■ **SUPPLIED DATA**:
──────
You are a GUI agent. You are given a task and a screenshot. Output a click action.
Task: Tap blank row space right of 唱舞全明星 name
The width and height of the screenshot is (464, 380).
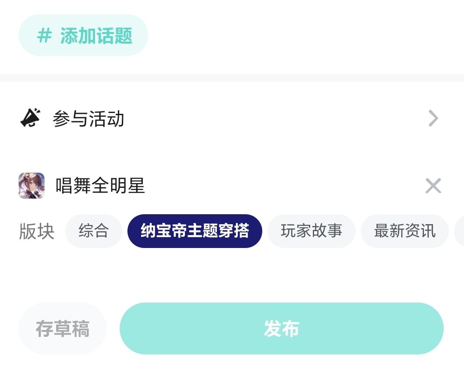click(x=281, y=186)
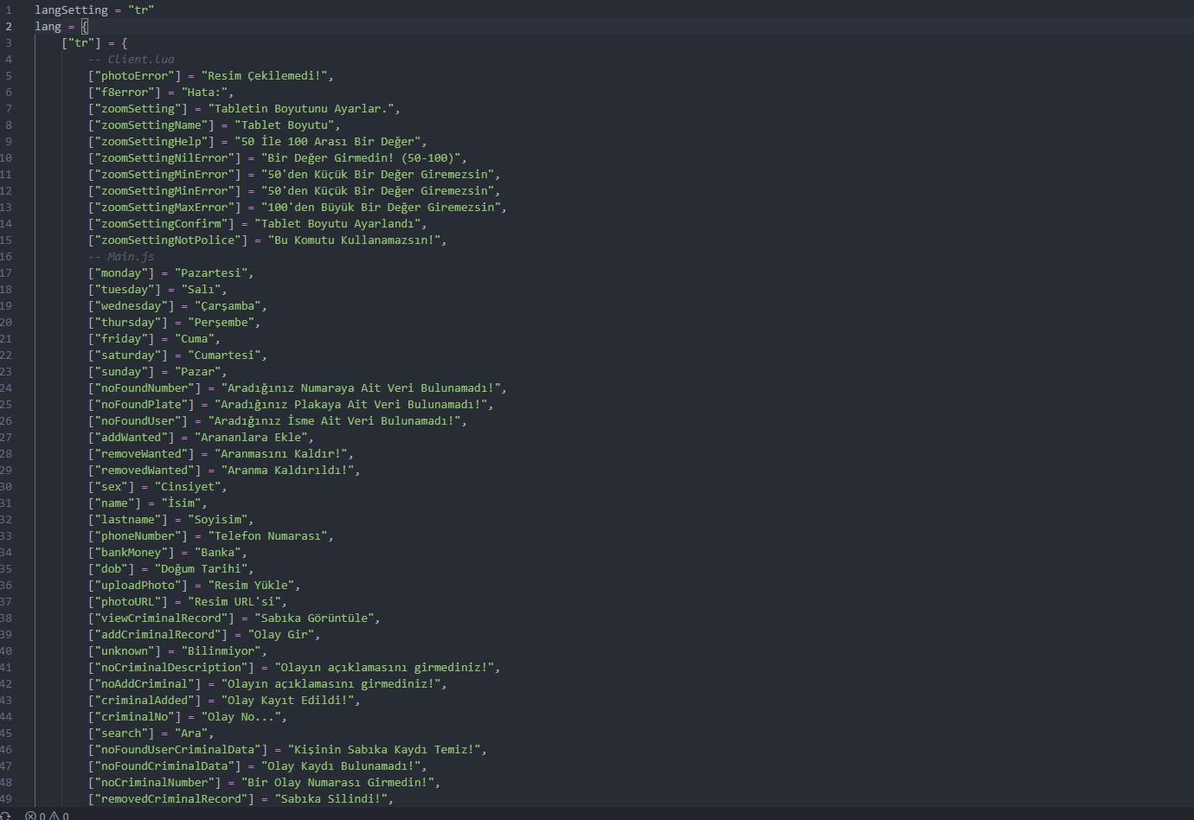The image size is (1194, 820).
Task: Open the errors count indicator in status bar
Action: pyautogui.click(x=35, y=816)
──────
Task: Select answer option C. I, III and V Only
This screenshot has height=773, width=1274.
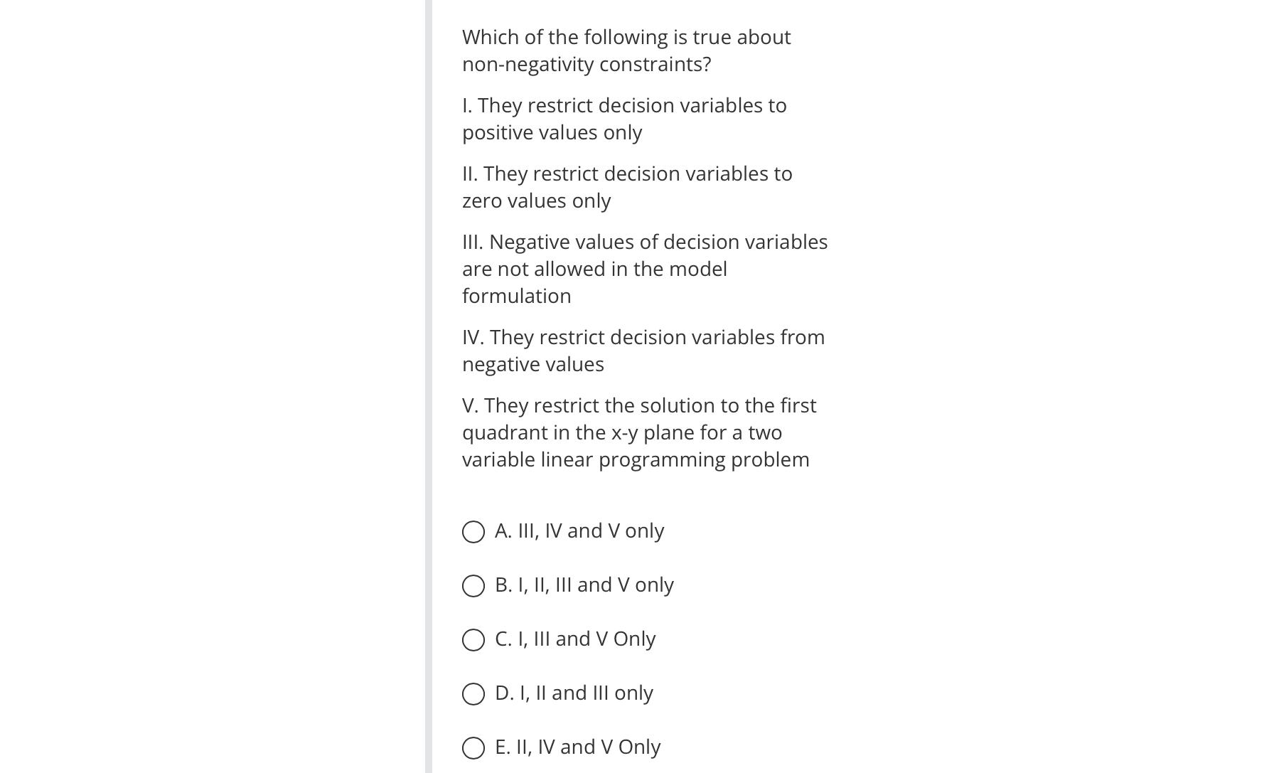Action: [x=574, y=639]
──────
■ **THE TASK**:
The lines above, starting at the one with "You are a GUI" and ending at the one with "Task: Tap blank row space right of 唱舞全明星 name", are the only ones to return, exactly as written.

■ **WRITTEN RESPONSE**:
You are a GUI agent. You are given a task and a screenshot. Output a click action.
Task: Tap blank row space right of 唱舞全明星 name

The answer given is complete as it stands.